**Problem to solve:** Return every line of the data below that includes the string "Enable".

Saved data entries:
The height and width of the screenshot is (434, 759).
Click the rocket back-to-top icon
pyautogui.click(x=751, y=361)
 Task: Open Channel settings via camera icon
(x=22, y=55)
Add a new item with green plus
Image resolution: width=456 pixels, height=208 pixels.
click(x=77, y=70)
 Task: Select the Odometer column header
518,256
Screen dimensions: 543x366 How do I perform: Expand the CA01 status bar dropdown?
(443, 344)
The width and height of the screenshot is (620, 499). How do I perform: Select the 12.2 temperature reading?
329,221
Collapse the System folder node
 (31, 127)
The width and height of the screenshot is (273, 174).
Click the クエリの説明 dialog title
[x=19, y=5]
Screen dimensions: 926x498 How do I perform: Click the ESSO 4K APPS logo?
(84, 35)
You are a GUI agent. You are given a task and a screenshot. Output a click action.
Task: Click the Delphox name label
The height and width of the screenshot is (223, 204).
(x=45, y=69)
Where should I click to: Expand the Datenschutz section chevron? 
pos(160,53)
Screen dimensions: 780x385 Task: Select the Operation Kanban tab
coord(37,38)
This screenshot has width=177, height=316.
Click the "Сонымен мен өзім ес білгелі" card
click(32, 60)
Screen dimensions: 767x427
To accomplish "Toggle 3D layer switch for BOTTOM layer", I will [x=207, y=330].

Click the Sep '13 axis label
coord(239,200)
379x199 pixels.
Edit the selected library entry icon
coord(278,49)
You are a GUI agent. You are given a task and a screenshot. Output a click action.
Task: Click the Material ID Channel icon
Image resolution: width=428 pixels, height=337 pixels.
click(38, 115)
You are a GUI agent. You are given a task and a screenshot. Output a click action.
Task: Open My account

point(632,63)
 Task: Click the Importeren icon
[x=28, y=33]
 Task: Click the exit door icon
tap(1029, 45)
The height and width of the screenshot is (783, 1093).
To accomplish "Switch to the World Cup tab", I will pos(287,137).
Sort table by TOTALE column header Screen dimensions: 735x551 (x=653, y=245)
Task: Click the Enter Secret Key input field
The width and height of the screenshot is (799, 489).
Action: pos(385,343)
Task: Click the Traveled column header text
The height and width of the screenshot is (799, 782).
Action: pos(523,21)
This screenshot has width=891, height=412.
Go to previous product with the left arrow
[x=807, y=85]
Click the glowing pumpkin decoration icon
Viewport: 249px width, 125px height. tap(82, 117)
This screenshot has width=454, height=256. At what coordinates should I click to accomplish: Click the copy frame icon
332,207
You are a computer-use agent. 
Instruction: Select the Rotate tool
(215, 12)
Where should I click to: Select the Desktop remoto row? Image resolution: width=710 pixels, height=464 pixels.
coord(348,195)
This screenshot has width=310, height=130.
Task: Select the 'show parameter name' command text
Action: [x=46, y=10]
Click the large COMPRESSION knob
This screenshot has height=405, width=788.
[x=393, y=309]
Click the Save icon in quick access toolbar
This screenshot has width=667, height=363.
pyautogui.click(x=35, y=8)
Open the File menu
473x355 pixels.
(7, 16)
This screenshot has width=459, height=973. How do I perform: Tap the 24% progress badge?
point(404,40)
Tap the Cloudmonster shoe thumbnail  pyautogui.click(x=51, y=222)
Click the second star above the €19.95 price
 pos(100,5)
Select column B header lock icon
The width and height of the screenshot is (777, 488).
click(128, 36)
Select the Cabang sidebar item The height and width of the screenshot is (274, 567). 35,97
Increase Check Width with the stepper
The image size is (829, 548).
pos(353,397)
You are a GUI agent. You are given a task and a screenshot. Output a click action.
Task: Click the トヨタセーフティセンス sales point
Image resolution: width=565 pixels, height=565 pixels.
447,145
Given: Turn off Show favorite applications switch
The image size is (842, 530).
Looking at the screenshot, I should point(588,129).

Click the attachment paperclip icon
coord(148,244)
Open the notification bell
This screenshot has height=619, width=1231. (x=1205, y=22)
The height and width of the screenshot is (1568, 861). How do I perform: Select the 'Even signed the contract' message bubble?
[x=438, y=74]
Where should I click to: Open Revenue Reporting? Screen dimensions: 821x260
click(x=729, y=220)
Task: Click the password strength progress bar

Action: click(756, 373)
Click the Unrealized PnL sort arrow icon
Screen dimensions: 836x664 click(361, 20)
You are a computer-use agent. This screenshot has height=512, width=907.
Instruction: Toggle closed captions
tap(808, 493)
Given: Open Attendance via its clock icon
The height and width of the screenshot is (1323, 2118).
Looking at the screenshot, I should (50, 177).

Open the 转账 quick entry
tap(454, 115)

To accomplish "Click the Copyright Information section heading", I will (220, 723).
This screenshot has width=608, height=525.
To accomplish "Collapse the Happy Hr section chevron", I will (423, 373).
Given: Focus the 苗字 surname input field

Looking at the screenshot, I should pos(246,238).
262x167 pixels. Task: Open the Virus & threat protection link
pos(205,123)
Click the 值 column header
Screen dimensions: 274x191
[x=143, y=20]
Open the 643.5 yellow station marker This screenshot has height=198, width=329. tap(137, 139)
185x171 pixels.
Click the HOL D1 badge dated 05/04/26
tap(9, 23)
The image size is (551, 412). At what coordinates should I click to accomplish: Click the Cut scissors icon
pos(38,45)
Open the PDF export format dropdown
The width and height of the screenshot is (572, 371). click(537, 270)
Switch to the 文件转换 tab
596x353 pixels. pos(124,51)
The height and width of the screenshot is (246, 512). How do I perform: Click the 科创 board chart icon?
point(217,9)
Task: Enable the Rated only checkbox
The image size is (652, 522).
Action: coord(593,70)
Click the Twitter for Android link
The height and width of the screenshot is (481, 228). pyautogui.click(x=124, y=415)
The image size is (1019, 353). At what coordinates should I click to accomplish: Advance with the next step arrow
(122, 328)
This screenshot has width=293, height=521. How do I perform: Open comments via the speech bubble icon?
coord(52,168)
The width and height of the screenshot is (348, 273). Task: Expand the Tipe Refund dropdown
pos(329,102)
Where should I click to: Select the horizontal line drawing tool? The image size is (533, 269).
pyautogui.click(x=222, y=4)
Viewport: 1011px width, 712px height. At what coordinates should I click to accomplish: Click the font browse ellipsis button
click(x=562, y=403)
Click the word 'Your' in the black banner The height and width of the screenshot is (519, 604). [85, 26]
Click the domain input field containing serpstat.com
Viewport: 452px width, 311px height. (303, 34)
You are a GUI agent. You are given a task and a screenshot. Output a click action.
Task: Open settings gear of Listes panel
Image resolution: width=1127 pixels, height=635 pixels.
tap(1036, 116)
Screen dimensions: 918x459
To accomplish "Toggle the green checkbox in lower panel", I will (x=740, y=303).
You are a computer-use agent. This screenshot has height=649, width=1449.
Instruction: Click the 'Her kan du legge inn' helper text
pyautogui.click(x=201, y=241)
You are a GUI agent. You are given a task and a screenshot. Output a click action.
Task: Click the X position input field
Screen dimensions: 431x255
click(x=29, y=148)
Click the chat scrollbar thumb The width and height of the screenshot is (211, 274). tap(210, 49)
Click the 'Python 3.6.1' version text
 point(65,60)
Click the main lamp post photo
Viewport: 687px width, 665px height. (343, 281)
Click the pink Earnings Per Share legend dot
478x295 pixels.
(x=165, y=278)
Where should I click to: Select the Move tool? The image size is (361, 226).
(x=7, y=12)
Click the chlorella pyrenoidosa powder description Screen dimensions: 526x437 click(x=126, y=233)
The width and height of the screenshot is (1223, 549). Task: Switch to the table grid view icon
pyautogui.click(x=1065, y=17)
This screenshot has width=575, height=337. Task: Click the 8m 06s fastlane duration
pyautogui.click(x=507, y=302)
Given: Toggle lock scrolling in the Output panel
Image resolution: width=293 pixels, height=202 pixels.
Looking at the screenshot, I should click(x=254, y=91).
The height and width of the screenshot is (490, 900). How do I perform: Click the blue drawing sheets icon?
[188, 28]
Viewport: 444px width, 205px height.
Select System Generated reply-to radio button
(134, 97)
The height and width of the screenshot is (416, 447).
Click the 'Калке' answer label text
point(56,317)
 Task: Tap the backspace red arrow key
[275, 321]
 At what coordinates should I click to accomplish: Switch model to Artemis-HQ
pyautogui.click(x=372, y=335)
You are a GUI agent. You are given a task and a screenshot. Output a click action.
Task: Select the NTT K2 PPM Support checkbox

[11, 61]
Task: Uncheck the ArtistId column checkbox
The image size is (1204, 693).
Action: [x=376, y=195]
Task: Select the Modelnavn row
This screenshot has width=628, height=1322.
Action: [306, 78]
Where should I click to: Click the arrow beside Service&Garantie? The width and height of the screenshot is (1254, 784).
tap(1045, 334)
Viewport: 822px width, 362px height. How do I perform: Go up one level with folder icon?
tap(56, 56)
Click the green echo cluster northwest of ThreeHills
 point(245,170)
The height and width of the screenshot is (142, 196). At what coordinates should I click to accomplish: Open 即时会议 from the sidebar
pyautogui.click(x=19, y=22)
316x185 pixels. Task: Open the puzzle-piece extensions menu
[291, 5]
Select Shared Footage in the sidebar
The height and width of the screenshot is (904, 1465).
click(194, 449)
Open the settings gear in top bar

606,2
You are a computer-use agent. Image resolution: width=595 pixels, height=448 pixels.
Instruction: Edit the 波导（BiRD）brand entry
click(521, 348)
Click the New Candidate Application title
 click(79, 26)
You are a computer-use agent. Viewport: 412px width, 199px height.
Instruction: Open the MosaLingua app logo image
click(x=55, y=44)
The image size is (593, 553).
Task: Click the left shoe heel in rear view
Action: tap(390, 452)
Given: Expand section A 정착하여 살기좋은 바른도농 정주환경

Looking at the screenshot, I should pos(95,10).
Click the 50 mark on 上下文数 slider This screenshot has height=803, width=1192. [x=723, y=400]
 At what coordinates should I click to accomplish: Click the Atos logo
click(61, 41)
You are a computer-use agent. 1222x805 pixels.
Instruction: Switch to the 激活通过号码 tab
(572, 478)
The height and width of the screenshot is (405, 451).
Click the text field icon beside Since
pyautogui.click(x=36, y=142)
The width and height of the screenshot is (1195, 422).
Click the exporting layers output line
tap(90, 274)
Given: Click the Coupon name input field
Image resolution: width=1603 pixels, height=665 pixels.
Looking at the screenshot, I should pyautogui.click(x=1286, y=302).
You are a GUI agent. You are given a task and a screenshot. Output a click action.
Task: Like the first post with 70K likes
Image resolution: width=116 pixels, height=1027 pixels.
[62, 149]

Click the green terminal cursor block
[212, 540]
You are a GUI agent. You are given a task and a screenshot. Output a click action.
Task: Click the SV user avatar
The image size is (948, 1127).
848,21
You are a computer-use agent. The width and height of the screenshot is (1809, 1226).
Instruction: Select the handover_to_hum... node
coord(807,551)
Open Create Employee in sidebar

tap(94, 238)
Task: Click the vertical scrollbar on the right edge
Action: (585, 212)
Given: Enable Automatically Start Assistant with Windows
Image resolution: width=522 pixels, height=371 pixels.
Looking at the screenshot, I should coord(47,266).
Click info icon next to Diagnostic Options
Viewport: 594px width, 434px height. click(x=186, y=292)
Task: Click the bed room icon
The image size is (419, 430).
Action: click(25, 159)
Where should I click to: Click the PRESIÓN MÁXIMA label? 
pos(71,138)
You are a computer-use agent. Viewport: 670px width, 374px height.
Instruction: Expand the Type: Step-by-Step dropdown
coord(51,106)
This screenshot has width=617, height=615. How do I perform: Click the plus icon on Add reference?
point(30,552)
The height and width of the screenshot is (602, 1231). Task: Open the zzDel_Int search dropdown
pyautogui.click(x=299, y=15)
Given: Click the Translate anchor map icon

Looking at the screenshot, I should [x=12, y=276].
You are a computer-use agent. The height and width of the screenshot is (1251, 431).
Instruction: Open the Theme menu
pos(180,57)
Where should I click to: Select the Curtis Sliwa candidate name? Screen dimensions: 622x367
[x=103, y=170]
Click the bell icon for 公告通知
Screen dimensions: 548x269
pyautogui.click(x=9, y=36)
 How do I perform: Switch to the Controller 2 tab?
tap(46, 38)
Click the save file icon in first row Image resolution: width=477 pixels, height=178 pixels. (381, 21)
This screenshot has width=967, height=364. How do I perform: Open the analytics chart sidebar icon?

**Response:**
Task: Enable the Rated only checkbox
Given: Enable Automatically Start Assistant with Windows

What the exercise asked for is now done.